The hill at Petras was occupied in the prepalatial Early Minoan IIB period. A number of separate buildings seem to have been constructed on a different orientation from the palace. The walls were constructed using unworked stones. The walls appear to have been covered in plaster, some of it painted red. Pottery finds included Vassiliki ware and other styles from the Mirabello area. A number of mortars and basins were found cut into the bedrock. A large number found on the eastern side of the hill were interpreted as a communal working area as they did not form part of any buildings. There is only very limited evidence of activity during the EM III-MM IA period. It is certain however that the palace had not been started during this period.
In Middle Minoan IIA everything began to change. Petras was clearly becoming an increasingly important centre as fine ceramics, stone vases and even a few seal impressions were found. The excavator describes the period as “one of increasing stress for a settlement attempting to fill a function for which it did not possess the necessary architecture.” A solution to this problem was not long in coming. Palaces elsewhere on the island had already been constructed during or possibly even before MM IB. At Petras, at some point in MM IIA the plateau was levelled and work on the palace began. The debris resulting from the levelling of the site in preparation for the new palace has revealed pottery, including Kamares ware, from the MM IB-MM IIA period. To the east of the palace a large cyclopean wall was constructed, the foundations of which can still be seen today.

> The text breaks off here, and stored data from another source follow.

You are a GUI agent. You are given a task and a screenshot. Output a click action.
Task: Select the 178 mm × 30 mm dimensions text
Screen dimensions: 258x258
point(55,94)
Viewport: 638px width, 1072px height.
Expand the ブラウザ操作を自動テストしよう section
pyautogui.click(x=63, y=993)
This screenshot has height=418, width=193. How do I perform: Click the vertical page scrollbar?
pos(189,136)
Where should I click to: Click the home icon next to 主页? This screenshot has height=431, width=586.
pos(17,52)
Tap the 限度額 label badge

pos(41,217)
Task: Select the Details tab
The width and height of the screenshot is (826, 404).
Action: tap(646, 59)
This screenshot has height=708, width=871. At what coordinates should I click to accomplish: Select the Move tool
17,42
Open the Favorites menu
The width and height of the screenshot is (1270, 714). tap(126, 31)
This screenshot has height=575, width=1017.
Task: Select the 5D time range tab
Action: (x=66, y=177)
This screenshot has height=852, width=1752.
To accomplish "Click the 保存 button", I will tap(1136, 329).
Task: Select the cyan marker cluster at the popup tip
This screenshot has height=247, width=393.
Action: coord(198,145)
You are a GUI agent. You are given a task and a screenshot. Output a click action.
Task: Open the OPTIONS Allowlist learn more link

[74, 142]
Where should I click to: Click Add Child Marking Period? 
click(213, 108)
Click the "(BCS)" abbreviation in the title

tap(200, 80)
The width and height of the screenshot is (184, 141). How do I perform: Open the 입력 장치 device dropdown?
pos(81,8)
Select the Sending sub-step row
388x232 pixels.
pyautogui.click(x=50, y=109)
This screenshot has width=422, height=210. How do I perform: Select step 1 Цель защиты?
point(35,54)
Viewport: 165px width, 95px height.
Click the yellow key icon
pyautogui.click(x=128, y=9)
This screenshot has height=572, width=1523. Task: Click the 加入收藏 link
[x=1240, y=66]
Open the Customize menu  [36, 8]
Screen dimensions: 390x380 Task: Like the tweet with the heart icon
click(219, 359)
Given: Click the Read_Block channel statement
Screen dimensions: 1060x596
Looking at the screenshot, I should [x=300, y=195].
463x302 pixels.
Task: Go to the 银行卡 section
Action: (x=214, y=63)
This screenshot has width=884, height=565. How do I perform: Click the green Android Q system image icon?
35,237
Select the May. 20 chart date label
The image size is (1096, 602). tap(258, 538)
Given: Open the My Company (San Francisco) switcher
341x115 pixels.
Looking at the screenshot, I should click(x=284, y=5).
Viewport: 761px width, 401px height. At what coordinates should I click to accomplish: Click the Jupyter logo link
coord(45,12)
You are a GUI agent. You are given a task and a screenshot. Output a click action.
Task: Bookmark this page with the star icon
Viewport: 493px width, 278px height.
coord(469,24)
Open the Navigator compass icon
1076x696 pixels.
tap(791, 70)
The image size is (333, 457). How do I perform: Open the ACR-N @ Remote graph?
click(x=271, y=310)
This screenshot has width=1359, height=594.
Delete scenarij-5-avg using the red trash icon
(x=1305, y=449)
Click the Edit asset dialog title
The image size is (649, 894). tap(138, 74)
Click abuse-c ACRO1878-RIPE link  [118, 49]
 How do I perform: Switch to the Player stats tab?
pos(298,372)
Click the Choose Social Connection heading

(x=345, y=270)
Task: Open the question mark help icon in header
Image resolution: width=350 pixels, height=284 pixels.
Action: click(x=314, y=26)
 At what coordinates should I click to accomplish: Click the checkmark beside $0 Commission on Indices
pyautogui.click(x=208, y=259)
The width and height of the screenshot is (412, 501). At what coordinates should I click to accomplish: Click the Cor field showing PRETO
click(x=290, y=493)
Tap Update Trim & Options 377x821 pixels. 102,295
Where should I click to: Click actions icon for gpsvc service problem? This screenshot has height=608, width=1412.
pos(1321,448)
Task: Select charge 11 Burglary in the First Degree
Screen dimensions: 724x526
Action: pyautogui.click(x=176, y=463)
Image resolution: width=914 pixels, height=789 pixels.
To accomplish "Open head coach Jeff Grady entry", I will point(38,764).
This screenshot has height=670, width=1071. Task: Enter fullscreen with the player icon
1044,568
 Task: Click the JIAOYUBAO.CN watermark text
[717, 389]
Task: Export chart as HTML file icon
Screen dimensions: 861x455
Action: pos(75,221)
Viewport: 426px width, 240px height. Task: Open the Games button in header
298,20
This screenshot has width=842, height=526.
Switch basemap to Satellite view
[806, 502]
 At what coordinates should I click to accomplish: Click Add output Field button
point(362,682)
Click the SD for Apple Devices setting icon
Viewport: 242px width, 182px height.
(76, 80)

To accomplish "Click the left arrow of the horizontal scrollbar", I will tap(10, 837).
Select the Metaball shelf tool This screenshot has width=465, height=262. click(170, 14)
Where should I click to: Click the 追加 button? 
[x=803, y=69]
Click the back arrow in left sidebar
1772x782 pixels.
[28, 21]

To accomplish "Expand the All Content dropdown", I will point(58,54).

A momumental staircase led up from the north to the central court of the First Palace, while the western staircase led to the upper floor of the West wing. The hieroglyphic archive, which had been located on the upper floor, was found to have fallen down into this doorway during the destruction of the first palace. The existence of the archive suggests that the storage of goods should have been somewhere close by. It wouldn't have been in the north magazines as these weren't built during the First Palace period but there is no obvious candidate in the plan of the First Palace.
One area still remaining from the First Palace is at the south west edge of the Palatial remains (see photo left). Here there are three rooms. In the first two, now covered with gravel, the floors were paved, while the second room was lined to the south and west with a bench. The south wall was lined with orthostats. It is thought to have had a possible religious function.
The first palace grew in importance during MM IIB but was destroyed within the same period. It was at this point that the hieroglyphic archive fell into the doorway.
The second palace was built in the MM III-LM I period and since it is based on the ground plan of the first palace it may be that the destruction of the first palace was not too extensive. There were two building phases, each followed by a destruction. The first came in LM IA and the second some time in LM IB. Some changes were made, however. Firstly the south-eastern part of the first palace complex was completely abandoned. The north magazines were also constructed during this first phase and there may even have been two floors above the level we see today. The staircase where the hieroglyphic archive fell was not reused but rebuilding work was carried out in the north west corner of the palace.
From the central court a new corridor led through to the west facade although not much is known about the use of the rooms to the north and south of this corridor. The first phase of the Second Palace came to an end with a destruction in LM IA. Two deposits have been found from this destruction, both containing hundreds of conical cups.
Again the building seems to have survived relatively intact. The rooms south of the corridor are now used for storage. The monumental staircase went out of use. In its place an additional room was added to the north magazines. The central court was reduced in size by the building of a low wall on which were placed alternating columns and pillars so that the court was divided into two equal halves. The west was open and the east was basically a stoa.
Since the north west entrance, where the archive fell, was closed off in rebuilding during the first phase, and the main north entrance via the monumental staircase was closed off during the second phase of rebuilding, it seems that the orientation of the palace changed. As at many other sites in Crete during LM IB, storage becomes increasingly important and more areas of the palace are given over to storage. These include areas of the main building as well as the central court and, of course, the new room added to the north magazines.
The palace was destroyed by intense fire with the upper floors collapsing and rubble covering the central court. The site was abandoned and not reoccupied until the Late Minoan IIIA. There is evidence that human occupation of the site continued into LM IIIB but the extremely scant evidence for LM IIIC is insufficient to establish if permanent occupation continued into this period.